Tamanha é a gritaria do palanque virtual das redes sociais que às vezes é melhor ficar calado. Foi em silêncio, como se não tivesse muito a dizer, que Alexandre Herchcovitch mostrou a “coleção 1” de 2018 construída para a marca À La Garçonne.

“Shhhhhh….”, pediu a escritora Fernanda Young enquanto passeava pelos presentes na Biblioteca Mário de Andrade logo na abertura do desfile da grife. 

É que o filme do estilista, um compilado das sessões-pipoca mais famosas dos anos 1980 e 1990, começaria nos segundos seguintes.

Em momento de escapismo, padrão distante de sua passarela política, um dos maiores designers de moda do país transformou sua coleção num programa de cinema dominical.

Personagens como Chucky, o “Brinquedo Assassino” que aterrorizou criancinhas num tempo hoje distante, e o “Tubarão”, do filme homônimo de Steven Spielberg, estampavam as peças.

Não há começo, meio e fim aparentes no exercício de Herchcovitch. A coleção está mais para trailer dos bons momentos de sua trajetória, com destaque para as peças de lingerie transformadas em roupa exterior de sua última parceria com a marca Hope, e itens do repertório da À La Garçonne —parcas do tipo militar, em tons de cáqui, receberam a famosa corda amarela com um laço. 

Por vezes tingidos de cores quentes, como o vermelho, os casacos serviam como membrana de looks compostos por várias camadas, o que a moda costuma chamar de “cebola”.

Faltou tempero, porém, na edição de moletons e blusas que justificaram a parceria com a Universal Studios, que cedeu licenças de personagens para a coleção.

Alexandre escreve o nome da marca com ossos, referência ao “Parque dos Dinossauros” que também aparece no moletom estampado com pterodáctilo, tiranossauro e afins.
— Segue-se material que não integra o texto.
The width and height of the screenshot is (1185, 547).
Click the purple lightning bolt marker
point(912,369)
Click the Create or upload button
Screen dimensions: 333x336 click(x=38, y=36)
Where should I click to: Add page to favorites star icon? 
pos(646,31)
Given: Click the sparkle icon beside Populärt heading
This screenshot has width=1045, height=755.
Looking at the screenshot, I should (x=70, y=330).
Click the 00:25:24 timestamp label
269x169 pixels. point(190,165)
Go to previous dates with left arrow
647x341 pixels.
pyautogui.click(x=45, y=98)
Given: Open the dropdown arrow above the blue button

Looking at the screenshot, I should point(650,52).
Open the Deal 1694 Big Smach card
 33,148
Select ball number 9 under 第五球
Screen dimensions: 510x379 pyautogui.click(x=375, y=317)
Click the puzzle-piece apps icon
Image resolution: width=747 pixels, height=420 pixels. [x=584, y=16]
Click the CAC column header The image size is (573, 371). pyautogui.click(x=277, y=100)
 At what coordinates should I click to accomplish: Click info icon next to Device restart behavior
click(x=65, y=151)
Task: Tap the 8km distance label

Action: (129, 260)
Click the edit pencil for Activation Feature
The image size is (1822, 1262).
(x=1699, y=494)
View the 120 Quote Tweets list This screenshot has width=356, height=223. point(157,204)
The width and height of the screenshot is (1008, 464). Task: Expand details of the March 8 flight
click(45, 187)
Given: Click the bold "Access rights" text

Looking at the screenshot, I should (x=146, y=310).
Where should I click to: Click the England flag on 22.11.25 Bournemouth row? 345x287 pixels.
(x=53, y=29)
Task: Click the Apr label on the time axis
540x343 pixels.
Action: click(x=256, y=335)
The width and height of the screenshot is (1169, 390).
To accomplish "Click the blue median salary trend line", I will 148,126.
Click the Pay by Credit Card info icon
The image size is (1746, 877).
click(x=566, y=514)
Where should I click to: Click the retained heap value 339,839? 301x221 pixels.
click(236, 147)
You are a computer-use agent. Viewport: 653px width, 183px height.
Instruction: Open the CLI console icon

O “E.T.” também dá a cara, e os dedos, aos blusões.

O saudosismo não é apenas exposto na reprodução do cinema mas também no viés infantil das peças.
Boa parte da coleção é arrematada com bolsas em formato de lancheiras, daquelas grosseiras que as crianças carregavam na escola.

Feitos de material plastificado, os acessórios também receberam as fotos dos personagens tenebrosos.
Os tênis de corrida, tendência global pela qual Herchcovitch se deixou seduzir, apareceram com sola riscada em tons elétricos, outra constante nos desfiles internacionais, como se tivesse sido pintada com caneta hidrocor.

O tom colegial dessa coleção segue em propostas de calças de moletom e jeans, esse largo e  borrado de tinta.

É compreensível o esforço da À La Garçonne de focar cada vez mais parcerias comerciais exitosas, como a firmada com a malharia Hering e os novos contratos com as grifes de bonés New Era e de casacos de frio The North Face.

Não se espera, no entanto, que essas associações falem mais alto do que a voz de quem conjura sua aura desejável, sob o risco de transformar o produto em mera commodity, que nada diz e está fadada ao silêncio do armário na estação seguinte.